Finding Your Way Back

I could get used to this, you know
Move to a farmhouse halfway up a hill,
Grow roses, strawberries,
With one eye on the weather,
Make jam and elderflower cordial,
Get to know the local birdlife,
In baggy cords and tweed jacket,
Good shoes, stout for walking—
The English gentleman circa 1940—
Spend time in aged churches,
Maybe even worship (after my own fashion),
Pick a likely pub,
A stool at the bar for sidelong banter,
The dog curled up beneath,
A diet of real ale and local sausages,
Scones, cheese and pickle,
Do the crossword,
Listening to The Archers,
Read military history,
Follow the cricket and racing,
(Vote Tory?
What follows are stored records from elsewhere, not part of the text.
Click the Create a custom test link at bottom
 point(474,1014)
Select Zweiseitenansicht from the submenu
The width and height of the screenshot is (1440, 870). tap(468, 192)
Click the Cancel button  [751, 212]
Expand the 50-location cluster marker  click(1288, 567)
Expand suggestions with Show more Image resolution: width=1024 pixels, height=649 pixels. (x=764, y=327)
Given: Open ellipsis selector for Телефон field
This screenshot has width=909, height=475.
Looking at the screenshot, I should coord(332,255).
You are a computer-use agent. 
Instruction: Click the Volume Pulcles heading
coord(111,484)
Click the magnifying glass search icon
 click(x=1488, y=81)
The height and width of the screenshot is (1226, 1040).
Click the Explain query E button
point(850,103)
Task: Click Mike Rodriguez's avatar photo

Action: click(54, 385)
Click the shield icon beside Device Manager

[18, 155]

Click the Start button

No, not that, but
Maybe Lib Dem),
Yes, I could get used to this,
It wouldn’t be hard
To put down roots in England’s soil,
Become more English than the English,
Except . . .

Except that I am English,
Albeit approximately so,
And this my native soil,
Not so much a zealous convert then
As a native son long
Strayed from the fold,
Did I really need to travel all that way
To find my way back home?
I wouldn’t be the first of course
Odysseus might have sat there by the fire
Or even come straight back from Troy
But instead he took the scenic route.
Perhaps we need a spell of feeling foreign
(Some of us longer than others)
A dose of discomfort,
Fish out of water,
To appreciate the charm of fitting in
Of home comforts,
To know when we’re well off,
Discover ourselves English after all.